Luckily for the Heels, they have no shortage of deep threats. UNC’s top five receivers not including Hollins (Ryan Switzer, Bug Howard, Austin Proehl, T.J. Logan, and Thomas Jackson, in case there was any doubt) have all caught at least one pass of 30 yards or longer, though those receptions have not always been downfield (looking at you, Thomas Jackson). Three other players deeper on the depth chart (namely Khris Francis, Jordan Cunningham, and Jake Bargas) have receptions of 20 yards or longer. The offensive staff have found creative ways to spread the ball around down the field, and the players have executed the deep offense exquisitely throughout the season.

These players get their deep yards in different ways, and because of this, it’s not super likely that any one of them takes over Hollins’ role. Switzer is an open-field runner; while he can get downfield with speed, he’s best used on shorter routes that give him space where he can put his return man skills to good use.

Proehl, while not as fast, similarly gets open with route running, though he is more adept at getting separation with cuts deep downfield. I’ve noticed that he makes a lot of his deep catches on the sideline, and this is because he’s so good at breaking off deep routes to the sidelines.

Howard, honestly, has a lot of the capabilities that Hollins did, minus some speed and plus some physicality. It’s unlikely the staff changes his role, though, as he has done well for himself this year filling the chain-mover role held last year by Quinshad Davis. Jackson is a bit of an unknown quantity, but it’s worth noting that his longest reception came on a screen. I don’t think he’s been targeted too deep downfield.

All this said, yardage is yardage, and UNC is a deep passing team with or without Hollins. A quarterback doesn’t average more than eight yards per attempt on the strength of just one receiver. It’s likely that the coaches just use these receivers how they are best used, without worrying too much about replacing Hollins’ ability to stretch the defense. In a downfield offense, the defense is already stretched. In terms of lineup, Proehl will probably move to the slot while Switzer and Howard start outside. This is still a formidable receiving corps.

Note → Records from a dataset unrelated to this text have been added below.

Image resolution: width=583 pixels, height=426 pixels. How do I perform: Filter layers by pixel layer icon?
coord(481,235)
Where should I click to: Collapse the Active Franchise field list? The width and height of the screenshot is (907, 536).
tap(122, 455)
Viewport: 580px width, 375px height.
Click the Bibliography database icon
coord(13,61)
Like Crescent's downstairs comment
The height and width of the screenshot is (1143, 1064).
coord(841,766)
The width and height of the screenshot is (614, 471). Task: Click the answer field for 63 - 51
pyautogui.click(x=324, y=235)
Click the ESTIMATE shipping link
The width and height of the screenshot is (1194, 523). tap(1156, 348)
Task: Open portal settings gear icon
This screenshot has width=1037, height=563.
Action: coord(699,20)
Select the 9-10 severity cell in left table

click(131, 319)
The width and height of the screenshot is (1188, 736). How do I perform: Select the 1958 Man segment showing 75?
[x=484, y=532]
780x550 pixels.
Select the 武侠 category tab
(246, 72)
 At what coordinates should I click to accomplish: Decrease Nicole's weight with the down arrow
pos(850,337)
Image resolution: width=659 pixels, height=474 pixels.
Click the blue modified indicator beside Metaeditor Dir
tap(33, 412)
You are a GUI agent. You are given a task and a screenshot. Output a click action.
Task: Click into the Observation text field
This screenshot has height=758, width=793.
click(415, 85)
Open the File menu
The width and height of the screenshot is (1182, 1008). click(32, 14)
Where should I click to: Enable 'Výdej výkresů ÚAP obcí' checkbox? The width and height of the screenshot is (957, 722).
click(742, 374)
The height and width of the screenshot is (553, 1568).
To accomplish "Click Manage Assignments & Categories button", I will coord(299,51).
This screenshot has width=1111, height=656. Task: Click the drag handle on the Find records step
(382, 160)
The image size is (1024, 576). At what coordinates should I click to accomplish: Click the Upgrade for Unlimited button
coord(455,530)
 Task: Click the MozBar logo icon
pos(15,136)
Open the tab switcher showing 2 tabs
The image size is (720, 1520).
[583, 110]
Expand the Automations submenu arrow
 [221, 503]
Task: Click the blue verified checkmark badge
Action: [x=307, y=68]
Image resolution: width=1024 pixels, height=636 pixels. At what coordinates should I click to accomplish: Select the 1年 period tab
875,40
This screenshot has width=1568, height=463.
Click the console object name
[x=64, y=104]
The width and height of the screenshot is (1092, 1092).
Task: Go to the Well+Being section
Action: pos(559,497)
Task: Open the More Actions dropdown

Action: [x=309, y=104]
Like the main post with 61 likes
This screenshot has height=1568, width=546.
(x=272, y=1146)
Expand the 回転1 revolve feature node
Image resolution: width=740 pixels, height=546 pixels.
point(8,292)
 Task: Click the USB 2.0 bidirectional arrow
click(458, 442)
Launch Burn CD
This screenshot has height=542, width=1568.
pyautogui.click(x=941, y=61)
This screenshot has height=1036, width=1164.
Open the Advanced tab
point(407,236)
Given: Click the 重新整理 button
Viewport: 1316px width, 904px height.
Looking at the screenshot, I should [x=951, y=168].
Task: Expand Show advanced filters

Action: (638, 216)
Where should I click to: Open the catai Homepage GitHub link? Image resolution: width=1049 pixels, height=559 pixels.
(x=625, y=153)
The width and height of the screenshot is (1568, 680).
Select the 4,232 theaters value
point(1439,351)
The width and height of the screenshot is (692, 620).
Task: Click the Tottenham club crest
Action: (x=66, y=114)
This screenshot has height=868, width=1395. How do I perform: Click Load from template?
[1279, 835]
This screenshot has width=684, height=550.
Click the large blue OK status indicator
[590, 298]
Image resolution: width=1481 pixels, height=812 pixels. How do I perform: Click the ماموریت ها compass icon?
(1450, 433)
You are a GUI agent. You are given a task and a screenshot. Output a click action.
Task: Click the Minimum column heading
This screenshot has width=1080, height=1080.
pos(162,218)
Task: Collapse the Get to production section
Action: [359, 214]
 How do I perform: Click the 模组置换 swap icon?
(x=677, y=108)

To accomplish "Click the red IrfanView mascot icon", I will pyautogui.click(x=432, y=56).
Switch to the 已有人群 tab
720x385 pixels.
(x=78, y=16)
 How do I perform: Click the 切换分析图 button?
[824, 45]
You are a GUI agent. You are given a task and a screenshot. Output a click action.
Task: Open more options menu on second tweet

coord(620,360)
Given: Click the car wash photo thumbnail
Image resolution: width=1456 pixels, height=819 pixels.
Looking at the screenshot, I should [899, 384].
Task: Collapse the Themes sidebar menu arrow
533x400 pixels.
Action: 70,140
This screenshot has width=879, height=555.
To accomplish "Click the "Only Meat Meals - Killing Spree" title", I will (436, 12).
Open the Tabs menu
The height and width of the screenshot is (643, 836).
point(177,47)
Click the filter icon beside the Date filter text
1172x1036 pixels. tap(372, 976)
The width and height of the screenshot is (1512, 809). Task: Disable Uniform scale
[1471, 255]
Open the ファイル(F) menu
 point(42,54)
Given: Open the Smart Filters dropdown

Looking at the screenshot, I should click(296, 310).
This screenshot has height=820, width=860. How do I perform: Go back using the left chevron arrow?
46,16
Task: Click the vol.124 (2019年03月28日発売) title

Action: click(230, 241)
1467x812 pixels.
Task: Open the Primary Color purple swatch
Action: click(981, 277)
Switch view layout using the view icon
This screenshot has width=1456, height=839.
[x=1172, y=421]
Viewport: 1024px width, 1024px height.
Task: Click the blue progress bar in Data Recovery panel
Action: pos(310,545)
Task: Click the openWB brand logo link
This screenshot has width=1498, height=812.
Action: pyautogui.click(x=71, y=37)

But if the staff do want to stretch the defense, there are options.

T.J. Logan is a running back, but he’s gone deep several times too, and, without looking at their hands, honestly seems to be a good replacement for Hollins. We all know how fast he is, and though he doesn’t have Hollins’ height, he wouldn’t need it with his speed. If Elijah Hood is healthy, I wouldn’t mind seeing lineups with Hood behind Trubisky and Logan out wide ready to run deep. Additionally, third-string running back Khris Francis has also gone deep a couple of times and looked pretty good doing it, so he could be another option to put out wide.

If not that, then it could be time for another receiver to step up. The most likely candidate might be redshirt freshman Anthony Ratliff-Williams. The converted QB is pretty fast, and while he does not have Hollins’ size, like Logan, he wouldn’t need it if he could get open with speed. He has one catch for six yards this season, which sounds familiar...

when Hollins came back; he had one catch for just 6 yards.

I kid, I kid. As the second half of the season approaches, we will see how Fedora and co. approach the new offense.